───── Data in this exercise ─────
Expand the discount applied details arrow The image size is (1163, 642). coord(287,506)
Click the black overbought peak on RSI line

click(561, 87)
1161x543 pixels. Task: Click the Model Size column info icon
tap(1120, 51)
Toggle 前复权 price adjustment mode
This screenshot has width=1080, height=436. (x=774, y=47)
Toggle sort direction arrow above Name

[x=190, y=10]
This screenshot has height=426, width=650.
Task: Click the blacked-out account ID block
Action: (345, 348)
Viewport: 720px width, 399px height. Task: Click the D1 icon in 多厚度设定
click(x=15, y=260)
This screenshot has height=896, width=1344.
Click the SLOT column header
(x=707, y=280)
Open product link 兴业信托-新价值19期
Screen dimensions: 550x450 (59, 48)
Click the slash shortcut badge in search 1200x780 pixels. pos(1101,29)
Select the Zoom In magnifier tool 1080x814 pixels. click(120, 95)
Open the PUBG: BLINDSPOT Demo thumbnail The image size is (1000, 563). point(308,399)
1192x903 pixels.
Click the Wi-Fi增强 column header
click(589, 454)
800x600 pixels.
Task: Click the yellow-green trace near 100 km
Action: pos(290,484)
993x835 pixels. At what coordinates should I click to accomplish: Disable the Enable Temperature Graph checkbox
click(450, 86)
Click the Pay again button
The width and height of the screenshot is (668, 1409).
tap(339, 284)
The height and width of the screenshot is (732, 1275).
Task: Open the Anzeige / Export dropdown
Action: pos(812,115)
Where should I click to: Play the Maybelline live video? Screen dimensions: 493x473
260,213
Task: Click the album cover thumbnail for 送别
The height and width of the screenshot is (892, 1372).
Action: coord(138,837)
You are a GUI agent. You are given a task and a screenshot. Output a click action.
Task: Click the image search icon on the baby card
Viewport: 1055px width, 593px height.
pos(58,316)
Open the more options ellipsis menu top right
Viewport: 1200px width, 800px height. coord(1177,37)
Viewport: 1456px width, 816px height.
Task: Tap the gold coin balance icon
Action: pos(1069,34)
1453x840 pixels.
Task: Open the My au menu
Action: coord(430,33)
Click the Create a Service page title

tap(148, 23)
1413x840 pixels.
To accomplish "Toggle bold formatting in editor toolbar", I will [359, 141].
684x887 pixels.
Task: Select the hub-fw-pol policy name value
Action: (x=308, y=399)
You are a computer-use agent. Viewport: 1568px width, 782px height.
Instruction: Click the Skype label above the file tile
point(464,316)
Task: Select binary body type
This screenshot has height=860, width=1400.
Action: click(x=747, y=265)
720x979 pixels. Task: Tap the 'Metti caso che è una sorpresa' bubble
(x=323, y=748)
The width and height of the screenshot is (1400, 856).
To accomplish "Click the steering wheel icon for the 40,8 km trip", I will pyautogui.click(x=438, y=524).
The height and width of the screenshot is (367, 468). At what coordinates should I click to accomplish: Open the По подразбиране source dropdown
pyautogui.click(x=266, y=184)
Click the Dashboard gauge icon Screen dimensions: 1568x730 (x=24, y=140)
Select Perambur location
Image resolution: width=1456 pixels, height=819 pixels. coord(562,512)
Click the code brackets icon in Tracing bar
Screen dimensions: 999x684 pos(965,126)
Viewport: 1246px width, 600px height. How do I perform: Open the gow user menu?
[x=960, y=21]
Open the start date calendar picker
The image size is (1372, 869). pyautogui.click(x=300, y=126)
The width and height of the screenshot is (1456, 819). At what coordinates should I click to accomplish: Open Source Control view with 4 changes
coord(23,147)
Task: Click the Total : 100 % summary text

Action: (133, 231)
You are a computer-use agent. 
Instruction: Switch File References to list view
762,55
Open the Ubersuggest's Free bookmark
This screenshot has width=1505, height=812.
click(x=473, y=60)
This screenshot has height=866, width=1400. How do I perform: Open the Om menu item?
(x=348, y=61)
─────
=== Set exercise ===
Rewrite all of the lines above, putting "column heading" wherever "column header" appears and leaving everything else the same.

=== Problem solution ===
Expand the discount applied details arrow The image size is (1163, 642). coord(287,506)
Click the black overbought peak on RSI line

click(561, 87)
1161x543 pixels. Task: Click the Model Size column info icon
tap(1120, 51)
Toggle 前复权 price adjustment mode
This screenshot has width=1080, height=436. (x=774, y=47)
Toggle sort direction arrow above Name

[x=190, y=10]
This screenshot has height=426, width=650.
Task: Click the blacked-out account ID block
Action: (345, 348)
Viewport: 720px width, 399px height. Task: Click the D1 icon in 多厚度设定
click(x=15, y=260)
This screenshot has height=896, width=1344.
Click the SLOT column heading
(x=707, y=280)
Open product link 兴业信托-新价值19期
Screen dimensions: 550x450 (59, 48)
Click the slash shortcut badge in search 1200x780 pixels. pos(1101,29)
Select the Zoom In magnifier tool 1080x814 pixels. click(120, 95)
Open the PUBG: BLINDSPOT Demo thumbnail The image size is (1000, 563). point(308,399)
1192x903 pixels.
Click the Wi-Fi增强 column heading
click(589, 454)
800x600 pixels.
Task: Click the yellow-green trace near 100 km
Action: pos(290,484)
993x835 pixels. At what coordinates should I click to accomplish: Disable the Enable Temperature Graph checkbox
click(450, 86)
Click the Pay again button
The width and height of the screenshot is (668, 1409).
tap(339, 284)
The height and width of the screenshot is (732, 1275).
Task: Open the Anzeige / Export dropdown
Action: pos(812,115)
Where should I click to: Play the Maybelline live video? Screen dimensions: 493x473
260,213
Task: Click the album cover thumbnail for 送别
The height and width of the screenshot is (892, 1372).
Action: coord(138,837)
You are a GUI agent. You are given a task and a screenshot. Output a click action.
Task: Click the image search icon on the baby card
Viewport: 1055px width, 593px height.
pos(58,316)
Open the more options ellipsis menu top right
Viewport: 1200px width, 800px height. coord(1177,37)
Viewport: 1456px width, 816px height.
Task: Tap the gold coin balance icon
Action: pos(1069,34)
1453x840 pixels.
Task: Open the My au menu
Action: coord(430,33)
Click the Create a Service page title

tap(148, 23)
1413x840 pixels.
To accomplish "Toggle bold formatting in editor toolbar", I will [359, 141].
684x887 pixels.
Task: Select the hub-fw-pol policy name value
Action: (x=308, y=399)
You are a computer-use agent. Viewport: 1568px width, 782px height.
Instruction: Click the Skype label above the file tile
point(464,316)
Task: Select binary body type
This screenshot has height=860, width=1400.
Action: click(x=747, y=265)
720x979 pixels. Task: Tap the 'Metti caso che è una sorpresa' bubble
(x=323, y=748)
The width and height of the screenshot is (1400, 856).
To accomplish "Click the steering wheel icon for the 40,8 km trip", I will pyautogui.click(x=438, y=524).
The height and width of the screenshot is (367, 468). At what coordinates should I click to accomplish: Open the По подразбиране source dropdown
pyautogui.click(x=266, y=184)
Click the Dashboard gauge icon Screen dimensions: 1568x730 (x=24, y=140)
Select Perambur location
Image resolution: width=1456 pixels, height=819 pixels. coord(562,512)
Click the code brackets icon in Tracing bar
Screen dimensions: 999x684 pos(965,126)
Viewport: 1246px width, 600px height. How do I perform: Open the gow user menu?
[x=960, y=21]
Open the start date calendar picker
The image size is (1372, 869). pyautogui.click(x=300, y=126)
The width and height of the screenshot is (1456, 819). At what coordinates should I click to accomplish: Open Source Control view with 4 changes
coord(23,147)
Task: Click the Total : 100 % summary text

Action: (133, 231)
You are a computer-use agent. 
Instruction: Switch File References to list view
762,55
Open the Ubersuggest's Free bookmark
This screenshot has width=1505, height=812.
click(x=473, y=60)
This screenshot has height=866, width=1400. How do I perform: Open the Om menu item?
(x=348, y=61)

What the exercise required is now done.